▶ EXERCISE BRIEF: Every line of the material is to be repeated exactly as it stands.

▶ RECORDS FOR THE TASK:
★ ★ ★ ★ ★
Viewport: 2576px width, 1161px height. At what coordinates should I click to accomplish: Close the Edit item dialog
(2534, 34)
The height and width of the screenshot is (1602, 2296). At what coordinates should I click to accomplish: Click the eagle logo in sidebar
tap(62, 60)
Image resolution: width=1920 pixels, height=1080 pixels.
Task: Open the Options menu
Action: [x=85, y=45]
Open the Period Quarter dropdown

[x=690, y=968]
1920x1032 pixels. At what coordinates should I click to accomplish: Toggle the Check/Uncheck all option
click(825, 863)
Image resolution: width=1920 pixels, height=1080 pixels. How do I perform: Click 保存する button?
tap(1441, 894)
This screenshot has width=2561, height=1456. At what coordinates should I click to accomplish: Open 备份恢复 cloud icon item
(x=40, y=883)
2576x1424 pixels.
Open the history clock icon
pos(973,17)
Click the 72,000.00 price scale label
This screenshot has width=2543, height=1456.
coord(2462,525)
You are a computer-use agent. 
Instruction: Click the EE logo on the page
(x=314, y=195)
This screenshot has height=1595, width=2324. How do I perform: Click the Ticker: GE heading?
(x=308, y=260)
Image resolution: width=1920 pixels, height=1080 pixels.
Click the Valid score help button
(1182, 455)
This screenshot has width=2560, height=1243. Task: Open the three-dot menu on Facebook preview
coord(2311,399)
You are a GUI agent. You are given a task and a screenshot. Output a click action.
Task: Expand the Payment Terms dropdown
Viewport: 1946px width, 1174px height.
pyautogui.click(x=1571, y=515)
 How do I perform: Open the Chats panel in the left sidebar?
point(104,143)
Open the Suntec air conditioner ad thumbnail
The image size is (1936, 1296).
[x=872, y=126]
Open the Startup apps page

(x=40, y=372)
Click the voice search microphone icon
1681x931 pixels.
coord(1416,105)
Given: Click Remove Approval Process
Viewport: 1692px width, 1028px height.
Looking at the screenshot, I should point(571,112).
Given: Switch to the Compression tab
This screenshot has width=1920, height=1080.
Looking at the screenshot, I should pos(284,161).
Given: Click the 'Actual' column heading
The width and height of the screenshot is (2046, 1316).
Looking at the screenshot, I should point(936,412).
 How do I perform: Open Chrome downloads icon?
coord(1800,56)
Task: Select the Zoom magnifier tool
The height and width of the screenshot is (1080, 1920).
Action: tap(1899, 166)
★ ★ ★ ★ ★
▶ ANSWER BELOW:
Viewport: 2576px width, 1161px height. At what coordinates should I click to accomplish: Close the Edit item dialog
(2534, 34)
The height and width of the screenshot is (1602, 2296). At what coordinates should I click to accomplish: Click the eagle logo in sidebar
tap(62, 60)
Image resolution: width=1920 pixels, height=1080 pixels.
Task: Open the Options menu
Action: [x=85, y=45]
Open the Period Quarter dropdown

[x=690, y=968]
1920x1032 pixels. At what coordinates should I click to accomplish: Toggle the Check/Uncheck all option
click(825, 863)
Image resolution: width=1920 pixels, height=1080 pixels. How do I perform: Click 保存する button?
tap(1441, 894)
This screenshot has width=2561, height=1456. At what coordinates should I click to accomplish: Open 备份恢复 cloud icon item
(x=40, y=883)
2576x1424 pixels.
Open the history clock icon
pos(973,17)
Click the 72,000.00 price scale label
This screenshot has width=2543, height=1456.
coord(2462,525)
You are a computer-use agent. 
Instruction: Click the EE logo on the page
(x=314, y=195)
This screenshot has height=1595, width=2324. How do I perform: Click the Ticker: GE heading?
(x=308, y=260)
Image resolution: width=1920 pixels, height=1080 pixels.
Click the Valid score help button
(1182, 455)
This screenshot has width=2560, height=1243. Task: Open the three-dot menu on Facebook preview
coord(2311,399)
You are a GUI agent. You are given a task and a screenshot. Output a click action.
Task: Expand the Payment Terms dropdown
Viewport: 1946px width, 1174px height.
pyautogui.click(x=1571, y=515)
 How do I perform: Open the Chats panel in the left sidebar?
point(104,143)
Open the Suntec air conditioner ad thumbnail
The image size is (1936, 1296).
[x=872, y=126]
Open the Startup apps page

(x=40, y=372)
Click the voice search microphone icon
1681x931 pixels.
coord(1416,105)
Given: Click Remove Approval Process
Viewport: 1692px width, 1028px height.
Looking at the screenshot, I should point(571,112).
Given: Switch to the Compression tab
This screenshot has width=1920, height=1080.
Looking at the screenshot, I should pos(284,161).
Given: Click the 'Actual' column heading
The width and height of the screenshot is (2046, 1316).
Looking at the screenshot, I should point(936,412).
 How do I perform: Open Chrome downloads icon?
coord(1800,56)
Task: Select the Zoom magnifier tool
The height and width of the screenshot is (1080, 1920).
Action: tap(1899, 166)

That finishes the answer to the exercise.